**MATERIAL:**
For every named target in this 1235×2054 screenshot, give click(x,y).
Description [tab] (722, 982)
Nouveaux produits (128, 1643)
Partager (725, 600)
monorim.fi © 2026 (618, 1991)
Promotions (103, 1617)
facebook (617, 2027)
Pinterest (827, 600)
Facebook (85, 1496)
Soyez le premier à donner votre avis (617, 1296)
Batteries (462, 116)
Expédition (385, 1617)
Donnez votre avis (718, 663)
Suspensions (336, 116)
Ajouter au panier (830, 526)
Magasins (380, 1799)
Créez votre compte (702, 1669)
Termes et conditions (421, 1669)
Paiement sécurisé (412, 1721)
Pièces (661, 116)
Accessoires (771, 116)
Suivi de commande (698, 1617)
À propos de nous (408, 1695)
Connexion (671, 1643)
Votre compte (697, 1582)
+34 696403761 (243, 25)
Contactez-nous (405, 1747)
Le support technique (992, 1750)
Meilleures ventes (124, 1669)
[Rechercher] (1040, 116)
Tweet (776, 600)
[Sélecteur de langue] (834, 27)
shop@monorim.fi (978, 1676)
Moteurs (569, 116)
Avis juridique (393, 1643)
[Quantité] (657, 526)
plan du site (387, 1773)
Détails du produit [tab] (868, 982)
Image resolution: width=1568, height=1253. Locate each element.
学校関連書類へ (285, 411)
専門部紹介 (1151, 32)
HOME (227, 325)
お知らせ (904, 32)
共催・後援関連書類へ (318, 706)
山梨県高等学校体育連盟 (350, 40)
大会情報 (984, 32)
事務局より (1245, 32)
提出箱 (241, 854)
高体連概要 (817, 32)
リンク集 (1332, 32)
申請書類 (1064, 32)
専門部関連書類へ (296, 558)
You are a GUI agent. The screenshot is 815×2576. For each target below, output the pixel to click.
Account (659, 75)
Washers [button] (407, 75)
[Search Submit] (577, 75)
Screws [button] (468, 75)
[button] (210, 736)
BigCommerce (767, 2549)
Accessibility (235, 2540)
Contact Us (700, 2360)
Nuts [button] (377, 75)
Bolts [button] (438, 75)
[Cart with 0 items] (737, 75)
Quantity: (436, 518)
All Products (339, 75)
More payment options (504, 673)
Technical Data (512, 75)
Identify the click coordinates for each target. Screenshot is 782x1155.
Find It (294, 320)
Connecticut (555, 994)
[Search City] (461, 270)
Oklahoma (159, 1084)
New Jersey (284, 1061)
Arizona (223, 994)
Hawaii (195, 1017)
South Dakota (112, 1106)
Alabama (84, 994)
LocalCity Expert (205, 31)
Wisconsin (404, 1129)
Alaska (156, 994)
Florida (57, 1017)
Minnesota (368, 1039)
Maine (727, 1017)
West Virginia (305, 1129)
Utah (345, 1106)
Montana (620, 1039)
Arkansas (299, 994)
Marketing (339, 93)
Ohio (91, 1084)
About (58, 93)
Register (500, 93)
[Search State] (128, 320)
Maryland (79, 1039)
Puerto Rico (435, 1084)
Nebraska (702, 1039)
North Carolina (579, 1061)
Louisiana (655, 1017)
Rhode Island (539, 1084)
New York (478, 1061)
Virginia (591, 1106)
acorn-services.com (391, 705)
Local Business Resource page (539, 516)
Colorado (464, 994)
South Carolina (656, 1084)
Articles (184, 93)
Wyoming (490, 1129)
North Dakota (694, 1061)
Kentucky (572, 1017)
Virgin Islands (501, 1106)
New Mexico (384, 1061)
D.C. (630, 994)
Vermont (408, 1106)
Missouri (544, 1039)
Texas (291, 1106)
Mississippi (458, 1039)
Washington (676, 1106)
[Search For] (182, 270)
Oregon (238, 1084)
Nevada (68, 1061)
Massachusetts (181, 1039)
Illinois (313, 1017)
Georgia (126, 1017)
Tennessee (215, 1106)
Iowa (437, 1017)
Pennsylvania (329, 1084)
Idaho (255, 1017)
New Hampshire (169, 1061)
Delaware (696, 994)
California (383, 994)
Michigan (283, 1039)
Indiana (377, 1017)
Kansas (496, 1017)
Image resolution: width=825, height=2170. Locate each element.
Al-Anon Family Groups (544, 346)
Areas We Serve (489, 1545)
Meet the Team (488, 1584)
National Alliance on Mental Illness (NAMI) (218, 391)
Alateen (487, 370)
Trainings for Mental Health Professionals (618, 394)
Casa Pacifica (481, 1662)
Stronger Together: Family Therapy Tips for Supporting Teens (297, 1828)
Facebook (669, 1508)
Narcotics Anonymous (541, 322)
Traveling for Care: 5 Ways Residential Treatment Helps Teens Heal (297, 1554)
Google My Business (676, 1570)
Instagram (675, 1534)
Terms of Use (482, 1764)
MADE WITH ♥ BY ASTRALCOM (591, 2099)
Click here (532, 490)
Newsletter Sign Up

**SET EXERCISE:**
Please count the lines in the rows above that contain the word "each". Reply with the number alone.

**ANSWER TO THE EXERCISE:**
4